Thing is, I am a very laid back, non-stressed kinda gal, usually.
But now I am 40+4, the hospital has booked an induction for 5 days time, I have been losing my plug since Wednesday (ALOT of mucous - never had that before!) and getting full-on labour contractions....just not regularly I was 2cm dialated yesterday, cervix is really thin and short. But because nothing else is really happening I just feel like she'll never come out She seems perfectly happy - she's generally a quiet bub (compared to my 2 boys, anyway) and has been in a LOA position (sometimes switching to ROA) for weeks, so she's ready to go. Head just needs to come down.
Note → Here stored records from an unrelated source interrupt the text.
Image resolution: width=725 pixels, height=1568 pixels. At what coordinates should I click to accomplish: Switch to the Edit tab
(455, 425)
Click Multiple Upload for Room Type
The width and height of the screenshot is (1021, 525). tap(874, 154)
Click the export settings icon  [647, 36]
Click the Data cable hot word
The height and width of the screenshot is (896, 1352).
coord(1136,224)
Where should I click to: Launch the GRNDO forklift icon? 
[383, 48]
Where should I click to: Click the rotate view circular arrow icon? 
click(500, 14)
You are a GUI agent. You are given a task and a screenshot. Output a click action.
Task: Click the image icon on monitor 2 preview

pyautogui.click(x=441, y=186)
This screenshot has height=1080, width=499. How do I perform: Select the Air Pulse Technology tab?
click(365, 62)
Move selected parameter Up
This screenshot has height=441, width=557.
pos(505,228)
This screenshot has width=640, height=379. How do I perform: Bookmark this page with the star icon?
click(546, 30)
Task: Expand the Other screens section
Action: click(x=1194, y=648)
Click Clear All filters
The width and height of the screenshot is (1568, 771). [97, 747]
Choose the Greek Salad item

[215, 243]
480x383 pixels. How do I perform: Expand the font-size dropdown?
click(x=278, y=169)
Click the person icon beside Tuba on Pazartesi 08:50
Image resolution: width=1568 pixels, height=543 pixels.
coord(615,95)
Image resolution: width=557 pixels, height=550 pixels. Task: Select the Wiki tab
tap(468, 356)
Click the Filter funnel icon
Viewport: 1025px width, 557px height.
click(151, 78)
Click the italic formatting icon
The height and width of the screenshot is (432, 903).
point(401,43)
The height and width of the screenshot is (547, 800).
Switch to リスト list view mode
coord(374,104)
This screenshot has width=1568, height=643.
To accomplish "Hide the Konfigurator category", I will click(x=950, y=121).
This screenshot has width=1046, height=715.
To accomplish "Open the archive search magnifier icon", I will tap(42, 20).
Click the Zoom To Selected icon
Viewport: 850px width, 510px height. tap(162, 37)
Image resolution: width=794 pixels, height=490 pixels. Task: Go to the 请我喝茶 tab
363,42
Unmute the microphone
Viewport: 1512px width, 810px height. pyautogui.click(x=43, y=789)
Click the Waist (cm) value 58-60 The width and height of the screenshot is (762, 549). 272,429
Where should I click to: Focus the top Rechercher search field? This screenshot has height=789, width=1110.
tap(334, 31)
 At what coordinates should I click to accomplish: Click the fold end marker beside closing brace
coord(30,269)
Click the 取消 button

I know half of what I said is just irrational babble...and I know if I was reading it from someone else I would just say 'it's all good, your fears are ok, it's all normal' etc etc. But I think I just needed to vent - sorry!
Vent away, sounds like you have alot to get out. The fact that you have had some horrible experiences can make dealing with what is happening now hard. I hope your little princess makes her arrival soon for you and everything goes smoothly. You know you need to relax so I just try and focus on that deal with her tests when she is out and safe in your arms. My close friend was born with only 1 kidney and she has been fine so I hope your little girl is too.
Your kids have some great names, have you got a name picked for bubs?
Wishing you a gorgeous, energising birth on the day your bubba chooses. If you don't think you are ready on the date your hospital has chosen, you can always decide to wait longer.
Thanks, ladies I am still going...still getting contractions, still losing bit of plug, still feeling over it. But still refusing to get induced just yet
Kazzo - thanks We like our kids names, too...bit unusual. This little girl is Alina, though we haven't settled on a middle name for her yet
vent away!! better to let it all out, voice what you're feeling, rather than keep it all inside and war with yourself about it.
you poor thing, sounds like pregnancies haven't been that fun for you, im sorry to hear that. i think it's perfectly normal for you to be a little bit worried about everything, given what you've been through, and i know it's probably the most annoying saying, but do try not to stress too much. it sounds like you are doing a wonderful job, and just keep 'relaxing' as much as you can, as hard as that seems. thinking of you, and sending you lots of positive birthing vibes. Alina is a beautiful name.....Jaide goes with Alina, what about Alina Jaide (that's DD's middle name hehe)
How you going hun, has that little princess that is so comfy made her arrival yet? Alina is a very pretty name. I actually thought Jaide too (but spelt jade) like Mummy dreamer. Or even Joy since she may have some problems but all the joy she will bring you will outweigh the bad.